Corresponding author: Yuan Xue, MD, Chief Doctor, Department of Infectious Diseases, Changzhou Third People’s Hospital, Changzhou Medical Center, Nanjing Medical University, No. 300 Lanling North Road, Changzhou 213000, Jiangsu Province, China. xueyuan80908@163.com

Received: July 13, 2024
Revised: January 6, 2025
Accepted: January 24, 2025
Published online: February 27, 2025
Processing time: 221 Days and 14 Hours

Abstract

BACKGROUND

Hepatocellular carcinoma (HCC) surveillance is crucial for patients with compensated cirrhosis (CC) and decompensated cirrhosis (DC). Increasing evidence has revealed a connection between thyroid hormone (TH) and HCC, although this relationship remains contentious. Complements and immunoglobulin (Ig), which serve as surrogates of cirrhosis-associated immune dysfunction, are associated with the severity and outcomes of liver cirrhosis (LC). To date, there is a lack of evidence supporting the recommendation of TH, Ig, and complement tests in patients at high risk of HCC.

AIM

To assess the predictive value of TH, Ig, and complements for HCC development.

METHODS

Data from 142 patients, comprising 72 patients with CC and 70 patients with DC, were analysed as a training set. Among them, 100 patients who underwent complement and Ig tests were considered for internal validation. Logistic regression was employed to identify independent risk factors for HCC development.

RESULTS

The median follow-up duration was 32 (24-37 months) months. The incidence of HCC was significantly higher in the DC group (16/70, 22.9%) compared to the CC group (3/72, 4.2%) (χ² = 10.698, P < 0.01). Patients with DC exhibited lower total tetraiodothyronine (TT4), total triiodothyronine (TT3), free triiodothyronine, complement C3, and C4 (all P < 0.01), and higher IgA and IgG (both P < 0.01). In both CC and DC patients, TT3 and TT4 positively correlated with alanine transaminase (ALT), aspartate transaminase (AST), and gamma-glutamyl transpeptidase (GGT). IgG positively correlated with IgM, IgA, ALT, and AST, while it negatively correlated with C3 and C4. Multivariable analysis indicated that age, DC status, and GGT were independent risk factors for HCC development.

CONCLUSION

The predictive value of TH, Ig, and complements for HCC development is suboptimal. Age, DC, and GGT emerge as more significant factors during HCC surveillance in hepatitis B virus-related LC.

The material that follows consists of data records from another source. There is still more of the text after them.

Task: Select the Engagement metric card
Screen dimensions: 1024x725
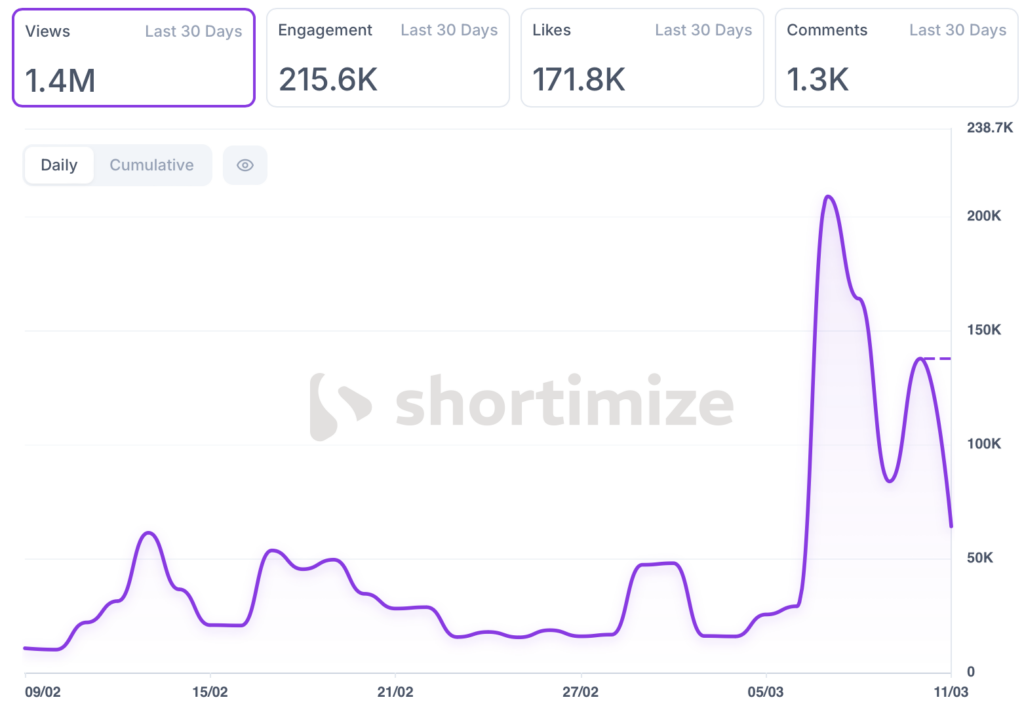Action: [388, 57]
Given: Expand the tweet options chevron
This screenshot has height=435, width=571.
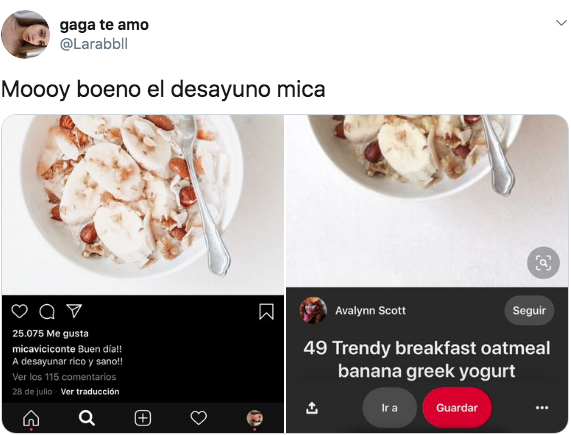Looking at the screenshot, I should [561, 23].
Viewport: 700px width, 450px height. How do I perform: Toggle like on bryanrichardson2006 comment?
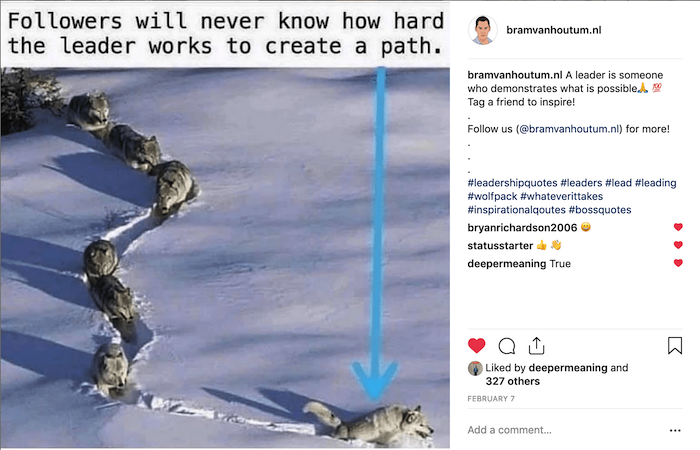click(x=678, y=227)
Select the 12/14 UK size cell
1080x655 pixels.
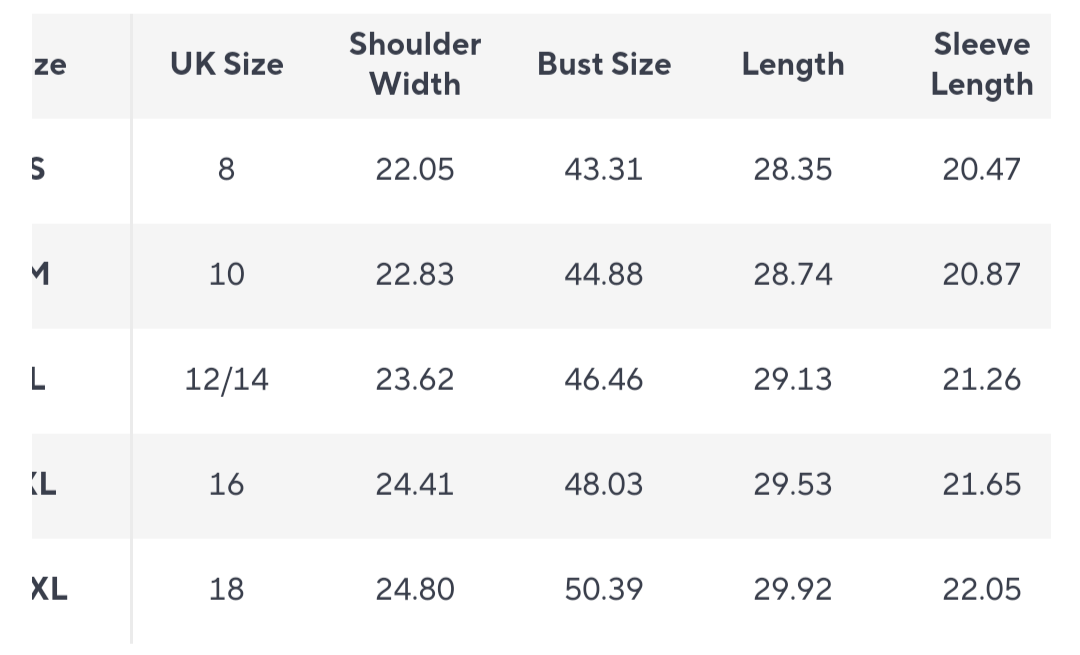click(226, 379)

Keywords: Thyroid hormone; Immunoglobulin; Complement; Hepatocellular carcinoma; Prediction

Core Tip: Hepatocellular carcinoma (HCC) surveillance is crucial for patients with compensated cirrhosis (CC) and decompensated cirrhosis (DC). During a median follow-up duration of 32 months, the incidence of HCC was significantly higher in the DC group compared to the CC group. Total triiodothyronine and total tetraiodothyronine positively correlated with alanine transaminase (ALT), aspartate transaminase (AST), and gamma-glutamyl transpeptidase (GGT). Immunoglobulin (Ig) G positively correlated with IgM, IgA, ALT, and AST, while it negatively correlated with C3 and C4. The predictive value of thyroid hormone, Ig, and complements for HCC development is suboptimal. Multivariable analysis indicated that age, DC, and GGT were independent risk factors for HCC development.